Briefly, 1 g of roots tissues were grounded with pestle and mortar in liquid nitrogen according to method given by Qureshi et al. (2010) [32], homogenized with extraction buffer (pH 7.6) containing 40 mM Tris, 0.07% βME (beta mercapto ethanol), 2% PVP (Polyvinylpyrrolidone) and 1% Triton X100 at 4 °C by centrifugation at 15,000 rpm for 15 min. Following the centrifugation proteins were precipitated with 10% TCA/acetone overnight at −20 °C. The subsequent precipitate was washed with 80% chilled acetone containing 2 mM EDTA and 0.07% βME. The resultant protein pellet was solubilized in solubilisation buffer containing 9 M urea, 2 M thiourea, 4% CHAPS, 2% Triton X100, 50 mM DTT and 0.2% ampholine (pH 4–7) and a trace of bromophenol blue and were quantified by BSA. Three hundred microgram of each dissolved protein were rehydrate on 11 cm ready IPG strip (pH 4–7) (Bio-Rad, Hercules, CA, USA), followed by focussing for 72,000 volt hour using IPGphor isoelectric focussing (IEF), the IPG strips were equilibrated for 30 min in reduction buffer containg 50 mM Tris-HCl (pH 8.8), 6 M Urea, 30% (v/v) glycerol, 2% SDS and 10 mg/mL DTT, followed by alkylation buffer containing 25 mg/L idoacetamide. The 2nd dimensional SDS-PAGE was carried out using 12.5% polyacrylamide gels, stained with Coomassie Brilliant Blue (CBB-R250). Images were acquired at high resolution scanner (Gel doc; Bio-Rad) and analysed using PDQuest Software (V 8.0.1; Bio-Rad). After automated spot detection manual supervisison was carried out; followed by Tryptic digestion, MALDI-TOF MS and extensive data base serach.

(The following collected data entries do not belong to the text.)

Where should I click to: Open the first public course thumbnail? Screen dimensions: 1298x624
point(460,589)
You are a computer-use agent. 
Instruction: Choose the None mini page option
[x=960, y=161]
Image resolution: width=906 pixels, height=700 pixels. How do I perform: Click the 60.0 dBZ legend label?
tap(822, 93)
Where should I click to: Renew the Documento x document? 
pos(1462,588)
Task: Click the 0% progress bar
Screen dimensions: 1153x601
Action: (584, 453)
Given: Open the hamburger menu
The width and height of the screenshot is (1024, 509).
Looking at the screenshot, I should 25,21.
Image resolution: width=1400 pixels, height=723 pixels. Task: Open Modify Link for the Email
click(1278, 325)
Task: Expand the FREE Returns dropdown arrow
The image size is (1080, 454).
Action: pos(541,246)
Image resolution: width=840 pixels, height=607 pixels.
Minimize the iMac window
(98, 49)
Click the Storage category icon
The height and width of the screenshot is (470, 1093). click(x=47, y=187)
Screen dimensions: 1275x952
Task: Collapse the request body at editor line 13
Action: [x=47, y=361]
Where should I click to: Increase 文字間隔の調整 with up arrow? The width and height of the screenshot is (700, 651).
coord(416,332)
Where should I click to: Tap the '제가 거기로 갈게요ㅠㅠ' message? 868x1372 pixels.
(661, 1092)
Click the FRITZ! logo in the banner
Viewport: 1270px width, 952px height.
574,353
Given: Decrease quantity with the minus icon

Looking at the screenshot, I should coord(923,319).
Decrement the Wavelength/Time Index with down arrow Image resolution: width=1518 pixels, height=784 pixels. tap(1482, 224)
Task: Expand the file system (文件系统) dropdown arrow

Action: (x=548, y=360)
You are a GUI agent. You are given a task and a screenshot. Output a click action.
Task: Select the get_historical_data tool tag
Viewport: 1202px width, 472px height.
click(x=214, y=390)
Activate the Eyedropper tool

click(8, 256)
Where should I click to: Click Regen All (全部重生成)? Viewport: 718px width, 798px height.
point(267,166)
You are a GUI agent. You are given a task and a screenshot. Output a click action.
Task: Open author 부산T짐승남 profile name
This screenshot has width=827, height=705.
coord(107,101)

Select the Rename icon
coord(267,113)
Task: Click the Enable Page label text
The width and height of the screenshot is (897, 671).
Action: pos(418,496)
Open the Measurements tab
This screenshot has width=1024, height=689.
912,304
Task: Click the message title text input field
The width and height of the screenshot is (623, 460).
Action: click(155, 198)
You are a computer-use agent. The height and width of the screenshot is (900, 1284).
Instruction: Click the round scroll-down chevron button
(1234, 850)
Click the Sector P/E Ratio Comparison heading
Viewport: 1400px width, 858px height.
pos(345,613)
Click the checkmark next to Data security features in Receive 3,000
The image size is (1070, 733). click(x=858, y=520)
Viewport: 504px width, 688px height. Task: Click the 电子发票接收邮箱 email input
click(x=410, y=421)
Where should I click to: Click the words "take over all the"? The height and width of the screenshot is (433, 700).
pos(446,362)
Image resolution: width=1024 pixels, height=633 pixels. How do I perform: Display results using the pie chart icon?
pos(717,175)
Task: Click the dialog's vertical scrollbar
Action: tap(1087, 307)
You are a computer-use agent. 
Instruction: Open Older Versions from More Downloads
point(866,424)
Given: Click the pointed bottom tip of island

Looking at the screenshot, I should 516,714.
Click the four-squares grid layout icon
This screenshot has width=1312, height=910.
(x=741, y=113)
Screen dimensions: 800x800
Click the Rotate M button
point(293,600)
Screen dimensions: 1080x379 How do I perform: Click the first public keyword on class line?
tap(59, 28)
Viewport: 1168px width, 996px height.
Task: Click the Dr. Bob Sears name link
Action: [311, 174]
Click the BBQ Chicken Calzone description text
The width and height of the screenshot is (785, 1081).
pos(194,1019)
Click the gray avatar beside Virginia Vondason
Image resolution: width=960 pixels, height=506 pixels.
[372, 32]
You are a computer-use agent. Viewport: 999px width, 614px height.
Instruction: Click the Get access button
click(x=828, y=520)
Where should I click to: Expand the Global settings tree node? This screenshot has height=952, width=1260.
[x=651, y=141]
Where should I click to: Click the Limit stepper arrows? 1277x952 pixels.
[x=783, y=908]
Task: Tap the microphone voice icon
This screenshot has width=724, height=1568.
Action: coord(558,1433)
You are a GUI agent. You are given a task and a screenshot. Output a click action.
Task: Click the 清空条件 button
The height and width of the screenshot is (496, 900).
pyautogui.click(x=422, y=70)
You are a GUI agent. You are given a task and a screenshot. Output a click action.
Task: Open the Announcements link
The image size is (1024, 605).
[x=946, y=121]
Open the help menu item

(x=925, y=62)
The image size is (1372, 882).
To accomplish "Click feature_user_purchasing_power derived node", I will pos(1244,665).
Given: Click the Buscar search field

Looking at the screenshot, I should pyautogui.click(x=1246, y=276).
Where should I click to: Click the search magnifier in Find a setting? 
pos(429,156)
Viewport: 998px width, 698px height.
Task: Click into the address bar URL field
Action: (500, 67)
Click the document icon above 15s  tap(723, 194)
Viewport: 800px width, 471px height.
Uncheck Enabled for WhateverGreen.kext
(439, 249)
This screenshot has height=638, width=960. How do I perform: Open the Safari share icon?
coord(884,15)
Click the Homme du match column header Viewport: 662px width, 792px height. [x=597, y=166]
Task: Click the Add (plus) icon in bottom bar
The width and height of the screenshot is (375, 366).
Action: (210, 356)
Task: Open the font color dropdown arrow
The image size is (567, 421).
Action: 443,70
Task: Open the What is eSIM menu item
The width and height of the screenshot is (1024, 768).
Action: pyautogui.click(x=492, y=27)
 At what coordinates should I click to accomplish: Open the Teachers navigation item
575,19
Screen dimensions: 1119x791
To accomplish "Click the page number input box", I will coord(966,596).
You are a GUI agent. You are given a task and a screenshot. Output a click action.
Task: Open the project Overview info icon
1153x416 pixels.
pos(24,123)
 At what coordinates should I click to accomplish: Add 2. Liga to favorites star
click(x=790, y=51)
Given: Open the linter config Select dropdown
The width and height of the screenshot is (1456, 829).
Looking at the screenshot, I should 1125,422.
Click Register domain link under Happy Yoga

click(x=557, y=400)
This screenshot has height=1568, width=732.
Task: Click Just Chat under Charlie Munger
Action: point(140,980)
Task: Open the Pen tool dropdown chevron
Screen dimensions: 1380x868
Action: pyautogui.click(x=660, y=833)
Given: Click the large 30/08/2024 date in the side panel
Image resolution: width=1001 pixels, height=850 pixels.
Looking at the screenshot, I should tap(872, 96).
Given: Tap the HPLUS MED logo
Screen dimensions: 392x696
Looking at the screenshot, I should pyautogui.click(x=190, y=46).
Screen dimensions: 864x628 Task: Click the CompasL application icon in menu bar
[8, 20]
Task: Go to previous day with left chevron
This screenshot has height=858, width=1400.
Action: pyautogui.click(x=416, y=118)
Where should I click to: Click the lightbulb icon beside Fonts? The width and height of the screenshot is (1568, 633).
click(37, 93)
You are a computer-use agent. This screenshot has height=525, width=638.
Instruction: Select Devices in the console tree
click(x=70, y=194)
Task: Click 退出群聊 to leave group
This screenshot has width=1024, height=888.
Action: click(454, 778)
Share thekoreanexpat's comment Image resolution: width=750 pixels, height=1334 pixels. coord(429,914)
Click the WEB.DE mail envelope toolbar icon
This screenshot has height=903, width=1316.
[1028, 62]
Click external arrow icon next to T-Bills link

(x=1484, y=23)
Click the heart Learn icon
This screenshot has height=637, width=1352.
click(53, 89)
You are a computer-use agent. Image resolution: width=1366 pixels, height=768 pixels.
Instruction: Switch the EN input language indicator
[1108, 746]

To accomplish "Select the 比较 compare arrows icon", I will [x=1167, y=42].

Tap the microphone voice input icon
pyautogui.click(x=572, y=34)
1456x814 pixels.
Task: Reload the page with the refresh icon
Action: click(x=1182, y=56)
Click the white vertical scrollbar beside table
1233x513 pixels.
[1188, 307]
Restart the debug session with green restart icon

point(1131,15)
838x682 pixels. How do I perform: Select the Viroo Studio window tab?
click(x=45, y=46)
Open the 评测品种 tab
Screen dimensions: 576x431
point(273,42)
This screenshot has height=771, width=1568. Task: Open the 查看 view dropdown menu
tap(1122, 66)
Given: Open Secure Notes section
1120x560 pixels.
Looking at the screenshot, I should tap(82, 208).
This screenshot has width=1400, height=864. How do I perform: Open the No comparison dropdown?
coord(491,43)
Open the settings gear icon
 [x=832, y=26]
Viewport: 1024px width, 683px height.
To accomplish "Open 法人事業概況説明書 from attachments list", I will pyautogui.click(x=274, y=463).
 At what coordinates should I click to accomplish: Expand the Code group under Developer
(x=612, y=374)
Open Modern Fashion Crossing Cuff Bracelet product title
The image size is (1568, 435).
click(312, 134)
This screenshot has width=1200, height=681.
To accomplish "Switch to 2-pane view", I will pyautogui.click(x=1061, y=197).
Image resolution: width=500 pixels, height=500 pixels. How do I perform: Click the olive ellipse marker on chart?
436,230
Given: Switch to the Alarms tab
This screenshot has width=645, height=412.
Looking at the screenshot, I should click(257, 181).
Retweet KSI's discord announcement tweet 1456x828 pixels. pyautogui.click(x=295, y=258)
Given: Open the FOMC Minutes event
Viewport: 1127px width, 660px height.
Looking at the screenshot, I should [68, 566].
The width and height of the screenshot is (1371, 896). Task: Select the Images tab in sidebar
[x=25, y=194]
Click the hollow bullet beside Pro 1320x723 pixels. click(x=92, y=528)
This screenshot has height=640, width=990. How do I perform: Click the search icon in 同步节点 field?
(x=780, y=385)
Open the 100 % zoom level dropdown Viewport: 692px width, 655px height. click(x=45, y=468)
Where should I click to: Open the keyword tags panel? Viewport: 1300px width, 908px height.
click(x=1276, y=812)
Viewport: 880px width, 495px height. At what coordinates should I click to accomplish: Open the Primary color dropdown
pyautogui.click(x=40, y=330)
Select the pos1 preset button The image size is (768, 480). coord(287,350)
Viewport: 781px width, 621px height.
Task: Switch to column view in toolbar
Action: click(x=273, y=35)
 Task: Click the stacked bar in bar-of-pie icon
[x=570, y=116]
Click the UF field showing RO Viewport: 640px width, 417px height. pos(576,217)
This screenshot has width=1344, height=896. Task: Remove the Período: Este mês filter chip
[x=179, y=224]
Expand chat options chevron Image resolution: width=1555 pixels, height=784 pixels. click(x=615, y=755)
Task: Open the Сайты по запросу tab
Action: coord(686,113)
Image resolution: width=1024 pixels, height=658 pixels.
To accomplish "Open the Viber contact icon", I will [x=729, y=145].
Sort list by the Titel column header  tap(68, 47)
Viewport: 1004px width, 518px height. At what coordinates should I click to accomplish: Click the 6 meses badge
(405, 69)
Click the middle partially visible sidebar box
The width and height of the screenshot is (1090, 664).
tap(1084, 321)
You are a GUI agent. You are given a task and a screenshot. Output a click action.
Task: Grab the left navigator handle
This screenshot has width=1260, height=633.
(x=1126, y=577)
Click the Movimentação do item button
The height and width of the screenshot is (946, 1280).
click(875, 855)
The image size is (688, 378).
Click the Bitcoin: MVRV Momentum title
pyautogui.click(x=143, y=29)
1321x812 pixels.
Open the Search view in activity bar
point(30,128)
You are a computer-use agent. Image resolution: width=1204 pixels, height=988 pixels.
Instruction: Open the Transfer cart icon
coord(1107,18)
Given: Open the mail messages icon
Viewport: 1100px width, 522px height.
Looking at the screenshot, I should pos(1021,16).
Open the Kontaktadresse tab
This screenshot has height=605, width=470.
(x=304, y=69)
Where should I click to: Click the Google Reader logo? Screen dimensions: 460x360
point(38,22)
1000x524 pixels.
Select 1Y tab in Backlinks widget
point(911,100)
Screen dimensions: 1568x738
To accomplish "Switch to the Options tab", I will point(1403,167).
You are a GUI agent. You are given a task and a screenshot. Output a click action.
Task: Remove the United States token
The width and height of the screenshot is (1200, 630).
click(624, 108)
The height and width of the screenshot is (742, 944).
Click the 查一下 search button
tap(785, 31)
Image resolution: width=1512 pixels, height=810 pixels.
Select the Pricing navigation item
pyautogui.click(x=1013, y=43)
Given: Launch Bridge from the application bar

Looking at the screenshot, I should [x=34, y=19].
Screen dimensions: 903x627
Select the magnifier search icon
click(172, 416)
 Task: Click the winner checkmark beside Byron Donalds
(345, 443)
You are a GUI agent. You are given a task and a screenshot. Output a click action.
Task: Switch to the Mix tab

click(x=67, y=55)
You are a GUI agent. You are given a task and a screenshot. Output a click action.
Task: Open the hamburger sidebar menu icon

The proteins of interest were excised manually from the gels, and washed with distilled water three times by a centrifugation for 1100 rpm at 22–24 °C for 10 min. The protein spots were treated with 50% acetonitrile after washing and centrifuged for 10 min at 22–24 °C at 1100 rpm. The protein spots were then treated with 1 M DTT and 50 mM ammonium carbonate, and incubated for 45 min at 38 °C. After incubation protein spots were treated with IAA and 55 mM ammonium carbonate, centrifuged again for 30 min at 22–24 °C at 1100 rpm and were vacuum dried for 15 min. The protein spot was then treated with trypsin and were kept at 37 °C overnight, After overnight digestion the petides were dried. Samples were analyzed using Voyager-DE STR MALDI-TOF mass spectrometer (PerSeptive Biosystems, Framingham, MA, USA). Parent ion masses were measured in the reflectron/delayed extraction mode. Peptide mass fingerprinting (PMFs) obtained from digested proteins were compared with PMFs in matrix science using MASCOT software (version 2.3; Matrix Science, London, UK), search was performed with all viridiplante.

Conclusions

From the above studies we concluded that iron supplement to plants exposed to cadmium toxicity, a novel strategy of proteomic analysis assisted by bioinformatics have a certain potential for identification of stress responsive proteins and the development of plants tolerant to abiotic stress, pathogens and disease. Identification of proteins and their encoding genes in legumes will definitely provide important information for the development of plants with better potential stress tolerance and greater N2-fixing efficiency.